Lavorare in smart working oggi è una pratica molto diffusa in tutti gli ambienti lavoratovi. Dal pubblico al privato. Questa modalità si è accentuata ancor più nel periodo della pandemia Covid-19. Anzi in quel periodo fu imposto l’obbligo per le aziende di ricorrere a tale strada. Una misura per evitare i contatti tra i lavoratori e le persone e, quindi, contenere la diffusione del virus.

Dopo la pandemia, comunque, lo smart working continua ad essere utilizzato da molti datori di lavoro.

Permette un taglio di costi non indifferenti (mensa aziendale, utenze, ecc.). Anche per il lavoratore c’è l’aspetto positivo. Lavorare da casa o in qualsiasi altro posto concede maggiore libertà di gestione della propria giornata lavorativa e non.

Molti addirittura ne hanno approfittato anche per andarsene all’estero per brevi o lunghi soggiorni. Tanto, o lavorare dalla propria casa in Italia o farlo in un posto fuori dal territorio nazionale, l’importante per l’azienda è che il lavoratore “fatica”.

Proprio lo smart working dall’estero per un’azienda italiana è l’oggetto del quesito giunto in redazione. In dettaglio, il lettore ci fa presente che lavora prettamente in smart working dall’estero ormai da 1 anno. Questi dice che vive in casa in affitto e che l’azienda si trova qui in Italia. Inoltre ha la residenza ancora nel nostro Paese. Vuole, dunque, sapere se le tasse sul reddito dal lavoro le deve pagare in Italia o deve fare la dichiarazione redditi all’estero.

La residenza fiscale

Per rispondere al lettore, è doveroso soffermarsi sul concetto di residenza fiscale e non di residenza anagrafica. Il contribuente paga le tasse in Italia sul reddito da lavoro se ha la residenza fiscale nel nostro paese.

A tal fine, la legge sulla residenza fiscale (art. 2 comma 2 del TUIR) dice che considerano residenti in Italia le persone fisiche che, per la maggior parte del periodo d’imposta (ossia 183 giorni in un anno, o 184 giorni in caso di anno bisestile):

  • sono iscritte nelle anagrafi della popolazione residente;
  • hanno nel territorio dello Stato italiano il proprio domicilio;
  • hanno nel territorio dello Stato italiano la propria residenza.

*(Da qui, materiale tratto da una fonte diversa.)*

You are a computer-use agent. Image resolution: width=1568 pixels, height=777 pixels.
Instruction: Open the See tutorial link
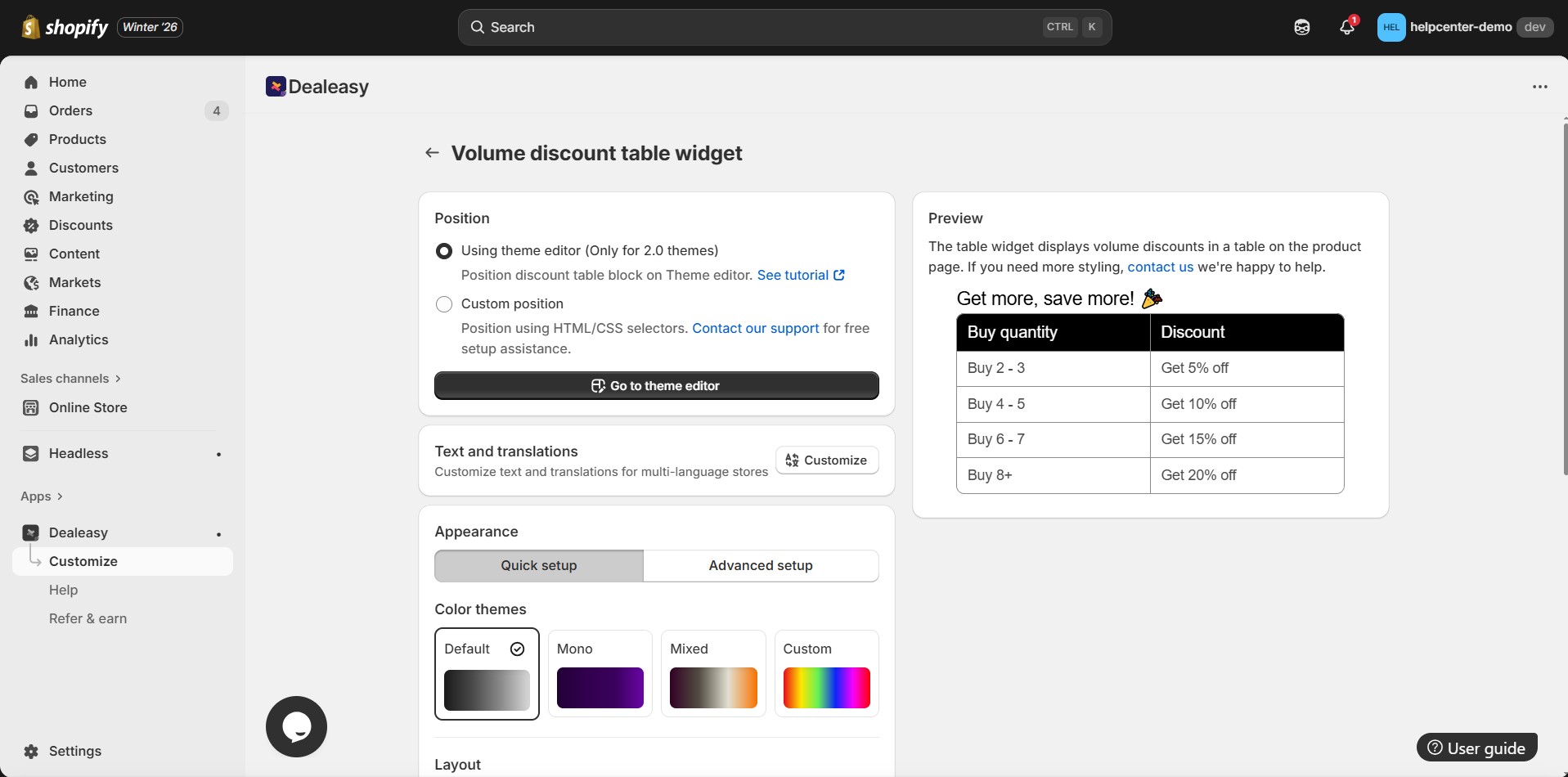click(794, 275)
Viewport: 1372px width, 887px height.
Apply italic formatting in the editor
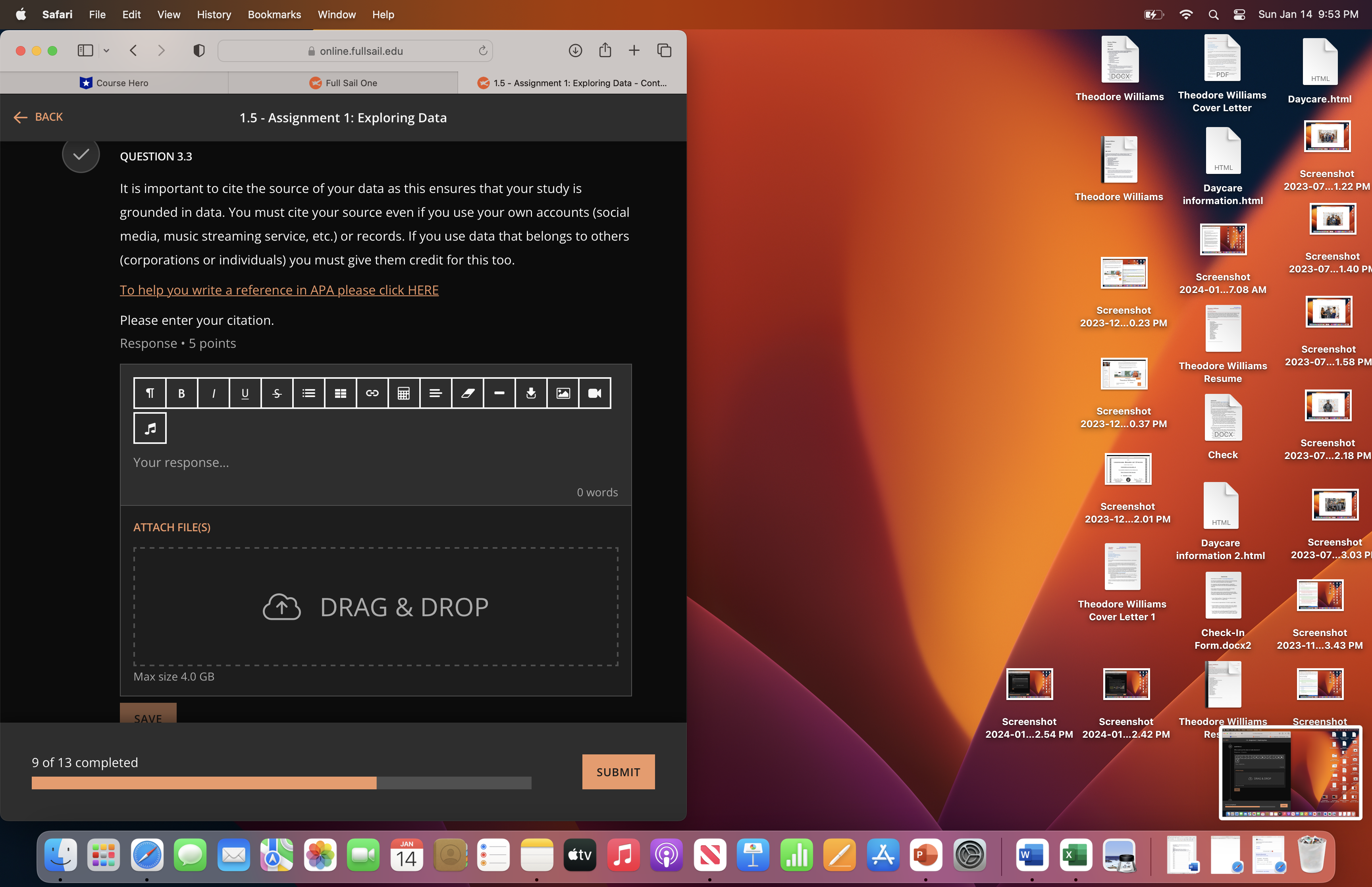coord(214,393)
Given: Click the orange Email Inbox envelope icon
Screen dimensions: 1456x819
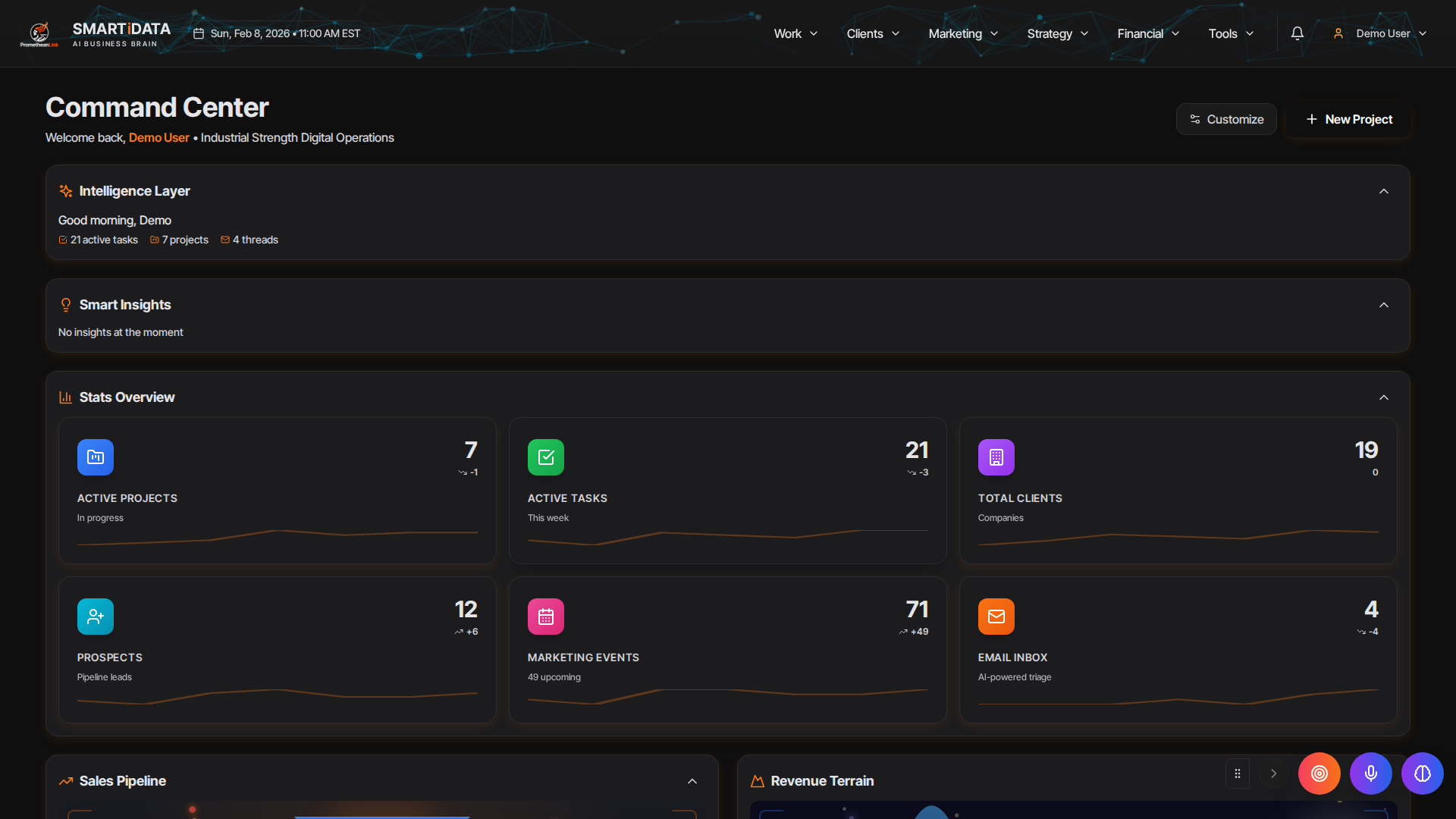Looking at the screenshot, I should click(996, 617).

Tali condizioni sono tra loro alternative.

Quindi, basta che per almeno 183 giorni (ovvero 184 giorni) dell’anno, sia soddisfatto almeno uno dei 3 predetti punti. A tal fine è anche possibile chiede il certificato di residenza fiscale all’Agenzia Entrate.

Il lavoro smart working, il trattamento fiscale

Venendo al quesito, nei chiarimenti sul trattamento fiscale smart working (Circolare n. 25/E del 2023) l’Agenzia Entrate ha precisato che:

“i criteri di radicamento della residenza fiscale delle persone fisiche restano quelli previsti dall’articolo 2 del TUIR”.

Questo sta significando che le modalità di svolgimento della prestazione lavorativa non incidono sui criteri di determinazione della residenza fiscale. Pertanto, il lettore, se rispettati tutti i predetti requisiti, può considerarsi fiscalmente residente in Italia e pagherà qui le tasse su reddito da lavoro dipendente anche se lavora da remoto dall’estero.

Riassumendo…

  • si considera fiscalmente residente in Italia, e quindi paga qui le imposte, la persona fisica che, per la maggior parte del periodo d’imposta (ossia 183 giorni in un anno, o 184 giorni in caso di anno bisestile), rispetti una delle seguenti condizioni:
    • è iscritta nelle anagrafi della popolazione residente
    • ha nel territorio dello Stato italiano il proprio domicilio
    • ha nel territorio dello Stato italiano la propria residenza
  • questo concetto non subisce modifica anche nel caso di lavoro in smart working.